Chamamos a atenção nessa etapa “conclusiva” da pesquisa para convocação dos docentes a serem sujeitos protagonistas na construção de saberes, conforme salientam Schön (1992) e Zeichner (1993), no sentido de se posicionarem como sinalizadores de encaminhamentos de sugestões de atividades, com vistas ao ensino da oralidade. Na

ação de protagonismo, são mobilizadas pelas docentes três posturas: 1) o reconhecimento de um “não saber”, reforçado pelo conhecimento de que há algo a “saber” sobre o ensino do oral; 2) um voltar-se para documentos de referência pelo reconhecimento de que nele há um “saber" norteador da prática; e 3) uma resistência à partilha de um “saber”, motivada por elementos explícitos, tais como a insegurança de não saber o que o será adequado a uma turma que não é sua.

No conjunto, a postura assumida pelas professoras referente às possíveis orientações a outros pares se estrutura em uma partilha ajustada sob dois enfoques: a) oral como objeto de mediação e b) oral como objeto de ensino. Há uma mescla dessas perspectivas, e, por vezes, a superação da primeira sobre a segunda, o que resulta em perda da especificidade do objetivo didático, na dimensão mais efetiva do ensino para o grupo-sala.

No que tange à discussão de como as docentes compreendem as atividades orais apresentadas em livros didáticos destinados aos anos iniciais, o panorama revelou que, de modo geral, a análise das atividades voltadas à variação linguística é feita a partir da discussão da normatividade, ou seja, as professoras tratam a variação dialetal como desvio que não deve ser explorado pelos alunos, pois eles podem tomar o “erro” como forma “correta”. As professoras assumem uma postura de “assepsia” da atividade, no que se refere à variação, de modo que os alunos não reflitam sobre “erros”.

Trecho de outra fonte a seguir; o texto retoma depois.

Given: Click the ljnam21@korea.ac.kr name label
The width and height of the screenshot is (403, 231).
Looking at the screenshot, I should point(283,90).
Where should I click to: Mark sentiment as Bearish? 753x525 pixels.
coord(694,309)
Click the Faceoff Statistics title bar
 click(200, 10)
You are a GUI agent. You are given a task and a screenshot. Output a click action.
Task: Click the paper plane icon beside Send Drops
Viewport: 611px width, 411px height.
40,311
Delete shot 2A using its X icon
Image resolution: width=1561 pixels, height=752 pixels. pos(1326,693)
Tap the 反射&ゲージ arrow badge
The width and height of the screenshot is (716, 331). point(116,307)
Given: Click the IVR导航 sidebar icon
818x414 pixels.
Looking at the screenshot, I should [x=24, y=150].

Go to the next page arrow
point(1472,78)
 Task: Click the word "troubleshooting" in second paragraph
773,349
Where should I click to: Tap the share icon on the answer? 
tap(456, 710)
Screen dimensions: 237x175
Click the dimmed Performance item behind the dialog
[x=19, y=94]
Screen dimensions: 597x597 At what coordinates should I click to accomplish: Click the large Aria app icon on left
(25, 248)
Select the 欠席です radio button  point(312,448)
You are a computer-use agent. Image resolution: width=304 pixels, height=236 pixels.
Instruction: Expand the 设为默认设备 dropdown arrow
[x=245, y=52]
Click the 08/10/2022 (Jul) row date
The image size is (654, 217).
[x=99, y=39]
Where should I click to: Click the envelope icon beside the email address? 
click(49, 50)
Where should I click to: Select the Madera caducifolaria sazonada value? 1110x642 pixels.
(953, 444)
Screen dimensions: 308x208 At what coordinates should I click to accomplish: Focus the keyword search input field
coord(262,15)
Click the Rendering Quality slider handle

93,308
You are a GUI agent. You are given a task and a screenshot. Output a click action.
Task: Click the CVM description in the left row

Vimos que as perspectivas de análise da variação de registro são conduzidas a partir de dois olhares. O primeiro remete às diferenças entre o espaço rural e o urbano, reforçando a polarização entre as falas dos sujeitos pertencentes a essas áreas; o segundo considera a variável “grau de intimidade” como promotora de mudanças no registro. Diferentemente da variação dialetal, a análise da atividade com foco na variação de registro não foi enxergada pelas docentes sob o prisma do erro, o que pode ser motivado pela configuração da proposta, que não apresenta desvios ortográficos ou gramaticais, apenas manifestações como gírias. O silenciar docente em relação à gíria pode nos conduzir à compreensão de que, para as docentes, esse uso informal da língua não é tomado como elemento desviante da norma padrão, mas sim como um fenômeno legítimo? Eis um ponto de reflexão para novas pesquisas.